< Psalmen 113 >

1 Halleluja! Looft, dienaars van Jahweh, Looft Jahweh’s Naam!
Praise ye the LORD. Praise, O ye servants of the LORD, praise the name of the LORD.
2 Gezegend zij de Naam van Jahweh Van nu af tot in eeuwigheid;
Blessed be the name of the LORD from this time forth and for evermore.
3 Van de opgang tot de ondergang der zon Zij de Naam van Jahweh geprezen!
From the rising of the sun unto the going down of the same the LORD’s name [is] to be praised.
4 Hoog boven alle volkeren is Jahweh verheven, Hoog boven de hemelen zijn glorie!
The LORD [is] high above all nations, [and] his glory above the heavens.

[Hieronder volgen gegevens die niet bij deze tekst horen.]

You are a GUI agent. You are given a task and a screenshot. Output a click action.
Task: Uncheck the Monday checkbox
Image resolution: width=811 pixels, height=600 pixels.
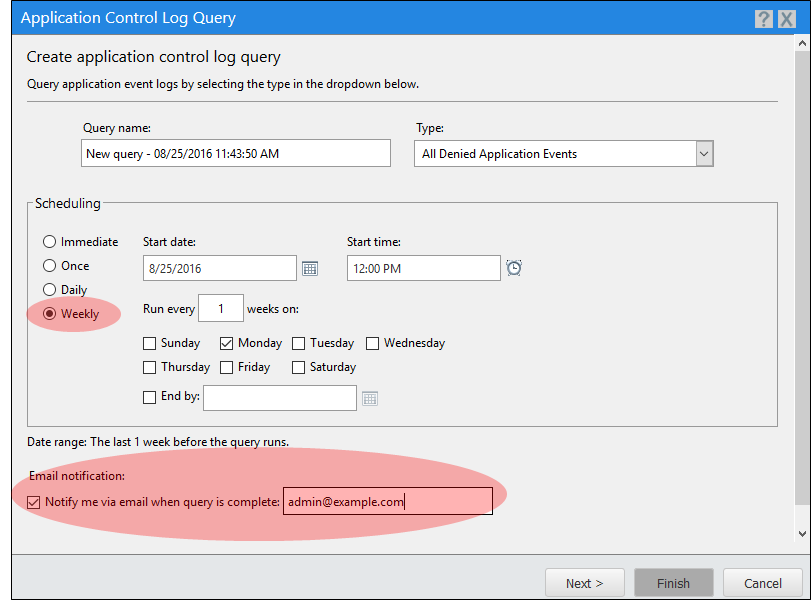[227, 343]
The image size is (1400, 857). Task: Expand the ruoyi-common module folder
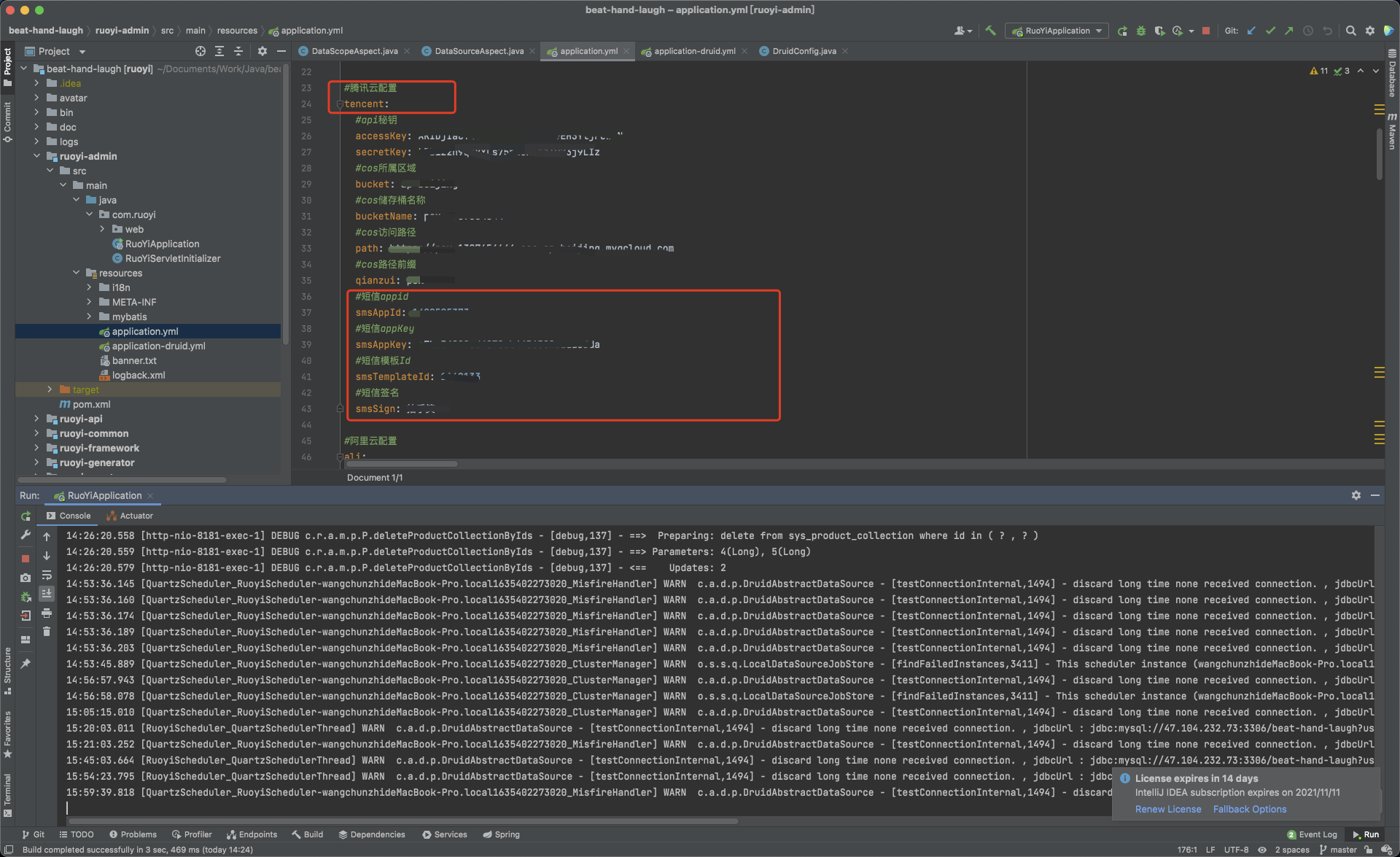(36, 433)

5 Wie is Jahweh gelijk, onzen God: Die troont in de hoogte,
Who [is] like unto the LORD our God, who dwelleth on high,
6 En schouwt in de diepte, In hemel en aarde?

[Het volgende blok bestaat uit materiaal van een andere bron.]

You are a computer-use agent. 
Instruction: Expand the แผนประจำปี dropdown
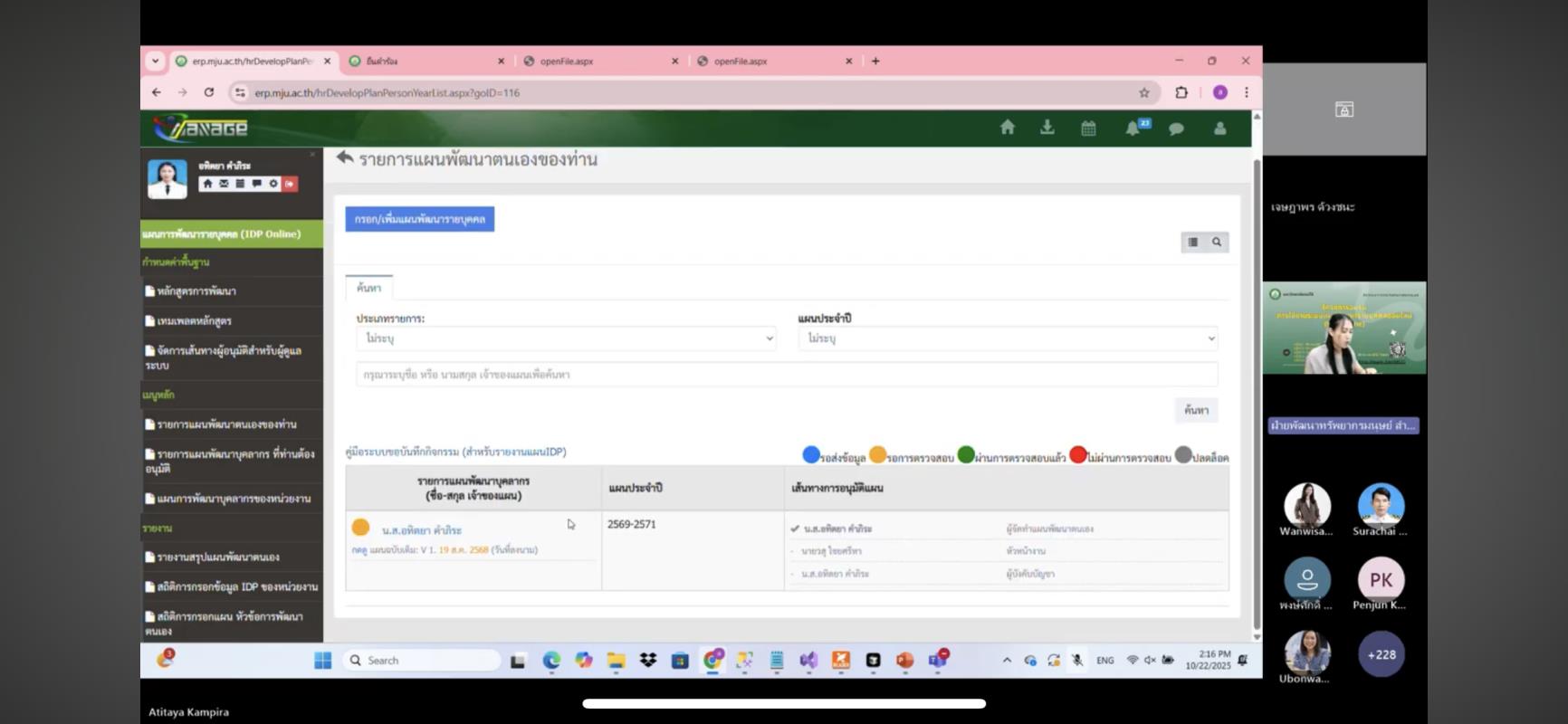point(1008,338)
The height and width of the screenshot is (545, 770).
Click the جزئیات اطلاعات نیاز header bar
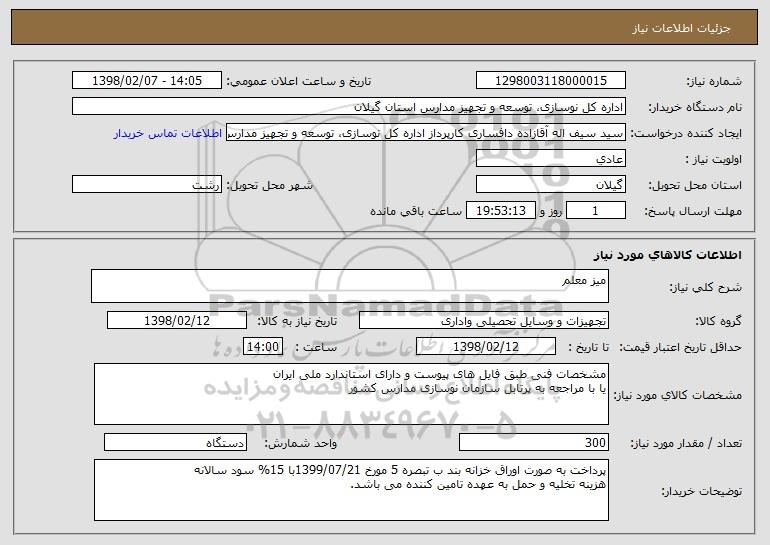[x=385, y=28]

Who humbleth [himself] to behold [the things that are] in heaven, and in the earth!
7 Den geringe verheft Hij uit het stof, Den arme beurt Hij uit het slijk:
He raiseth up the poor out of the dust, [and] lifteth the needy out of the dunghill;
8 Om hem een plaats bij de vorsten te geven, Bij de vorsten van zijn volk;
That he may set [him] with princes, [even] with the princes of his people.
9 En de onvruchtbare herstelt Hij in ere, Als een blijde moeder van zonen!
He maketh the barren woman to keep house, [and to be] a joyful mother of children. Praise ye the LORD.